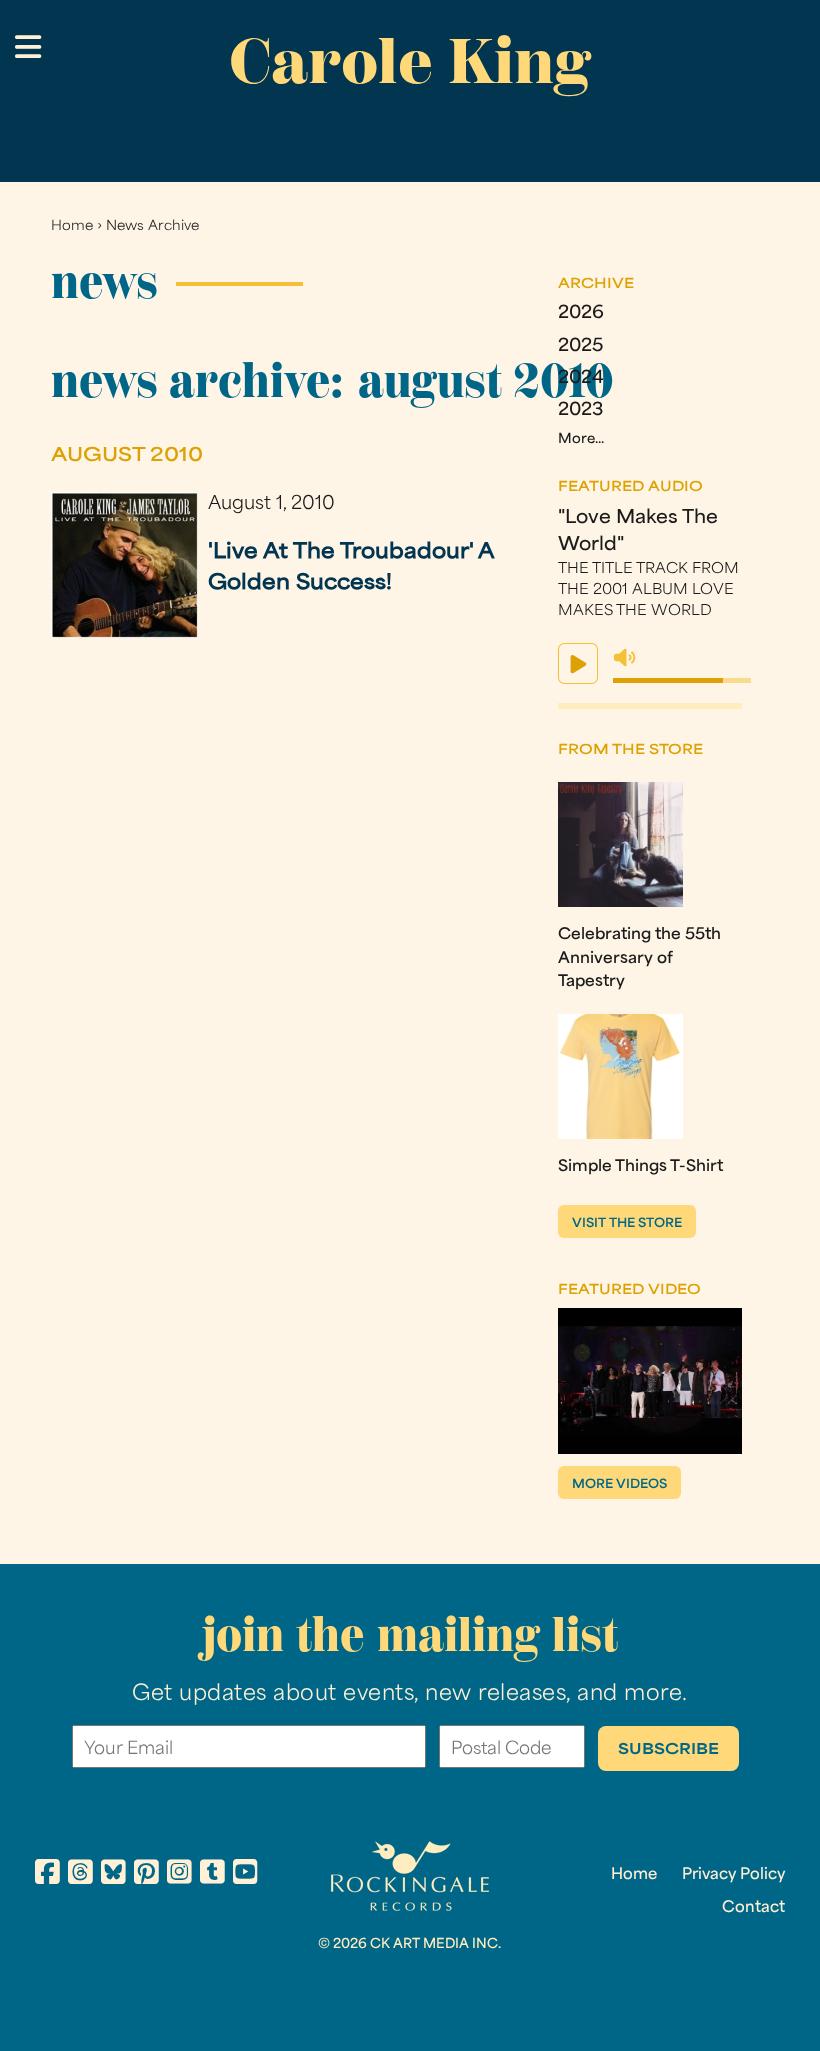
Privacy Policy (733, 1875)
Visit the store (627, 1224)
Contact (753, 1908)
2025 (580, 346)
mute (625, 658)
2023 (580, 410)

+ + + +

Task prompt:
Without copying any picture, write out all of the material exactly as it reads.

The completed task:
Privacy Policy (733, 1875)
Visit the store (627, 1224)
Contact (753, 1908)
2025 (580, 346)
mute (625, 658)
2023 (580, 410)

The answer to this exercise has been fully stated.